- _Brief_:
Retype every entry word for word.

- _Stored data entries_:
Segment Open

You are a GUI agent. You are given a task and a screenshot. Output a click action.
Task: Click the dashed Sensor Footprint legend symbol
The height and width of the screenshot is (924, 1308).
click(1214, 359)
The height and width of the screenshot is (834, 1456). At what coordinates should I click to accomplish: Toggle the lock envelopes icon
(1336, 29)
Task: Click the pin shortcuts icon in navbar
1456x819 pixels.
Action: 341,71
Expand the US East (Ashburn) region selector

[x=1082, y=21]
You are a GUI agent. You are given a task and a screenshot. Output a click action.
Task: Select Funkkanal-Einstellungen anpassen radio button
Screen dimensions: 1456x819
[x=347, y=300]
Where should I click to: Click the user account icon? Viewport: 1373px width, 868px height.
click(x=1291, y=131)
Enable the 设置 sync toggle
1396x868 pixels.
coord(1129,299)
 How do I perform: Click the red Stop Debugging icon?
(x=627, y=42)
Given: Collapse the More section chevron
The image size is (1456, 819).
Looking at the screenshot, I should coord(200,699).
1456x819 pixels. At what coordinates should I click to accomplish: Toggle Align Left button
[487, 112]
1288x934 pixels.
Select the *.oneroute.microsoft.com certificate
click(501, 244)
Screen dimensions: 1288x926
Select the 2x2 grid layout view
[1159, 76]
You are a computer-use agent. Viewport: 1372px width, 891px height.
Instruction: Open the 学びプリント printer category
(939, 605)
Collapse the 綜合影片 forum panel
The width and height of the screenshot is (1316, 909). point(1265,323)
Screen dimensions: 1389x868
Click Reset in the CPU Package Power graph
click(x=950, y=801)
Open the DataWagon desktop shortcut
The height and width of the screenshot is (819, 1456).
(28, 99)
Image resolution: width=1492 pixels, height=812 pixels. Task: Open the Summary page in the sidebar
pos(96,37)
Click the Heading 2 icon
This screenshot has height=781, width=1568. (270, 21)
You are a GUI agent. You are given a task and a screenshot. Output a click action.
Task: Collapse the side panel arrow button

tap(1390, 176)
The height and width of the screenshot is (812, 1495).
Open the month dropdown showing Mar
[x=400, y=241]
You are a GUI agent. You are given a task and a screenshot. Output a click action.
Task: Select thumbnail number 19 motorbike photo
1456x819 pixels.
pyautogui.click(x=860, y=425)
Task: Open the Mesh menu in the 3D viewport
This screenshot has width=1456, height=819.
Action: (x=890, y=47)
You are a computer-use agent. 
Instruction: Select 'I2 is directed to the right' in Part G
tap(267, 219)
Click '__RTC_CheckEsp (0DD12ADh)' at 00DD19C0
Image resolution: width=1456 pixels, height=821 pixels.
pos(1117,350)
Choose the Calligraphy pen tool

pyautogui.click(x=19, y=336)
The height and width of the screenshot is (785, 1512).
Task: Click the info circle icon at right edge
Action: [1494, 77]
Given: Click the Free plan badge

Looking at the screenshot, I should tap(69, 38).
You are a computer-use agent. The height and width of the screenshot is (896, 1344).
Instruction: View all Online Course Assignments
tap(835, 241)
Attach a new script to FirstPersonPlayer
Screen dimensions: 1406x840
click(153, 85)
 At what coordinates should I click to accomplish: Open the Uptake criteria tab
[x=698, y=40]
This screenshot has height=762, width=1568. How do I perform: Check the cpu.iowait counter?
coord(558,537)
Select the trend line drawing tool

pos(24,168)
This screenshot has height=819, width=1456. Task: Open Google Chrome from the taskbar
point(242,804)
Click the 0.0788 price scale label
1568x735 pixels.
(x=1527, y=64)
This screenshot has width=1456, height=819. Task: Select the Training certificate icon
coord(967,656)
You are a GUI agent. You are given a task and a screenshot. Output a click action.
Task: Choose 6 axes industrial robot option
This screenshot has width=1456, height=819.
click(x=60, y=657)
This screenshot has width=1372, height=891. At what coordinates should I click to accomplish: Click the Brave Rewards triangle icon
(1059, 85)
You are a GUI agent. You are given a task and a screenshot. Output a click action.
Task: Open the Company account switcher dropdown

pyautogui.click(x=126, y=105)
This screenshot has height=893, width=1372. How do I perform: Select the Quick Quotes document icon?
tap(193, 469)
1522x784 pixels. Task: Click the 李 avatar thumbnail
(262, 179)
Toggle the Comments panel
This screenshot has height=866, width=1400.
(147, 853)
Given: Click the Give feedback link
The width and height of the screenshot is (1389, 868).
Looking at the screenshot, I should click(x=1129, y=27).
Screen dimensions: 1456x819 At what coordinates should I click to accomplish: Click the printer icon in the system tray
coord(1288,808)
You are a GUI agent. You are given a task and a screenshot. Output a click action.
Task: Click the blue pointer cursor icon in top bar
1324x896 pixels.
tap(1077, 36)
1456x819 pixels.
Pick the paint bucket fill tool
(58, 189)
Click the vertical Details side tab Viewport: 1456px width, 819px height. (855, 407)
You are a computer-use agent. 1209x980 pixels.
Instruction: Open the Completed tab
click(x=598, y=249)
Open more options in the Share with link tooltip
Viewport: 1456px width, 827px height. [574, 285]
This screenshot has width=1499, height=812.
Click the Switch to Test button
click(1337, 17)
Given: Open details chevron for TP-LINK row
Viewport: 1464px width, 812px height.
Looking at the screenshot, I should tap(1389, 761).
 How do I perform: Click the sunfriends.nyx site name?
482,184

Segment Closed

- _Exercise output_:
You are a GUI agent. You are given a task and a screenshot. Output a click action.
Task: Click the dashed Sensor Footprint legend symbol
The height and width of the screenshot is (924, 1308).
click(1214, 359)
The height and width of the screenshot is (834, 1456). At what coordinates should I click to accomplish: Toggle the lock envelopes icon
(1336, 29)
Task: Click the pin shortcuts icon in navbar
1456x819 pixels.
Action: 341,71
Expand the US East (Ashburn) region selector

[x=1082, y=21]
You are a GUI agent. You are given a task and a screenshot. Output a click action.
Task: Select Funkkanal-Einstellungen anpassen radio button
Screen dimensions: 1456x819
[x=347, y=300]
Where should I click to: Click the user account icon? Viewport: 1373px width, 868px height.
click(x=1291, y=131)
Enable the 设置 sync toggle
1396x868 pixels.
coord(1129,299)
 How do I perform: Click the red Stop Debugging icon?
(x=627, y=42)
Given: Collapse the More section chevron
The image size is (1456, 819).
Looking at the screenshot, I should coord(200,699).
1456x819 pixels. At what coordinates should I click to accomplish: Toggle Align Left button
[487, 112]
1288x934 pixels.
Select the *.oneroute.microsoft.com certificate
click(501, 244)
Screen dimensions: 1288x926
Select the 2x2 grid layout view
[1159, 76]
You are a computer-use agent. Viewport: 1372px width, 891px height.
Instruction: Open the 学びプリント printer category
(939, 605)
Collapse the 綜合影片 forum panel
The width and height of the screenshot is (1316, 909). point(1265,323)
Screen dimensions: 1389x868
Click Reset in the CPU Package Power graph
click(x=950, y=801)
Open the DataWagon desktop shortcut
The height and width of the screenshot is (819, 1456).
(28, 99)
Image resolution: width=1492 pixels, height=812 pixels. Task: Open the Summary page in the sidebar
pos(96,37)
Click the Heading 2 icon
This screenshot has height=781, width=1568. (270, 21)
You are a GUI agent. You are given a task and a screenshot. Output a click action.
Task: Collapse the side panel arrow button

tap(1390, 176)
The height and width of the screenshot is (812, 1495).
Open the month dropdown showing Mar
[x=400, y=241]
You are a GUI agent. You are given a task and a screenshot. Output a click action.
Task: Select thumbnail number 19 motorbike photo
1456x819 pixels.
pyautogui.click(x=860, y=425)
Task: Open the Mesh menu in the 3D viewport
This screenshot has width=1456, height=819.
Action: (x=890, y=47)
You are a computer-use agent. 
Instruction: Select 'I2 is directed to the right' in Part G
tap(267, 219)
Click '__RTC_CheckEsp (0DD12ADh)' at 00DD19C0
Image resolution: width=1456 pixels, height=821 pixels.
pos(1117,350)
Choose the Calligraphy pen tool

pyautogui.click(x=19, y=336)
The height and width of the screenshot is (785, 1512).
Task: Click the info circle icon at right edge
Action: [1494, 77]
Given: Click the Free plan badge

Looking at the screenshot, I should tap(69, 38).
You are a computer-use agent. The height and width of the screenshot is (896, 1344).
Instruction: View all Online Course Assignments
tap(835, 241)
Attach a new script to FirstPersonPlayer
Screen dimensions: 1406x840
click(153, 85)
 At what coordinates should I click to accomplish: Open the Uptake criteria tab
[x=698, y=40]
This screenshot has height=762, width=1568. How do I perform: Check the cpu.iowait counter?
coord(558,537)
Select the trend line drawing tool

pos(24,168)
This screenshot has height=819, width=1456. Task: Open Google Chrome from the taskbar
point(242,804)
Click the 0.0788 price scale label
1568x735 pixels.
(x=1527, y=64)
This screenshot has width=1456, height=819. Task: Select the Training certificate icon
coord(967,656)
You are a GUI agent. You are given a task and a screenshot. Output a click action.
Task: Choose 6 axes industrial robot option
This screenshot has width=1456, height=819.
click(x=60, y=657)
This screenshot has width=1372, height=891. At what coordinates should I click to accomplish: Click the Brave Rewards triangle icon
(1059, 85)
You are a GUI agent. You are given a task and a screenshot. Output a click action.
Task: Open the Company account switcher dropdown

pyautogui.click(x=126, y=105)
This screenshot has height=893, width=1372. How do I perform: Select the Quick Quotes document icon?
tap(193, 469)
1522x784 pixels. Task: Click the 李 avatar thumbnail
(262, 179)
Toggle the Comments panel
This screenshot has height=866, width=1400.
(147, 853)
Given: Click the Give feedback link
The width and height of the screenshot is (1389, 868).
Looking at the screenshot, I should click(x=1129, y=27).
Screen dimensions: 1456x819 At what coordinates should I click to accomplish: Click the printer icon in the system tray
coord(1288,808)
You are a GUI agent. You are given a task and a screenshot. Output a click action.
Task: Click the blue pointer cursor icon in top bar
1324x896 pixels.
tap(1077, 36)
1456x819 pixels.
Pick the paint bucket fill tool
(58, 189)
Click the vertical Details side tab Viewport: 1456px width, 819px height. (855, 407)
You are a computer-use agent. 1209x980 pixels.
Instruction: Open the Completed tab
click(x=598, y=249)
Open more options in the Share with link tooltip
Viewport: 1456px width, 827px height. [574, 285]
This screenshot has width=1499, height=812.
Click the Switch to Test button
click(1337, 17)
Given: Open details chevron for TP-LINK row
Viewport: 1464px width, 812px height.
Looking at the screenshot, I should tap(1389, 761).
 How do I perform: Click the sunfriends.nyx site name?
482,184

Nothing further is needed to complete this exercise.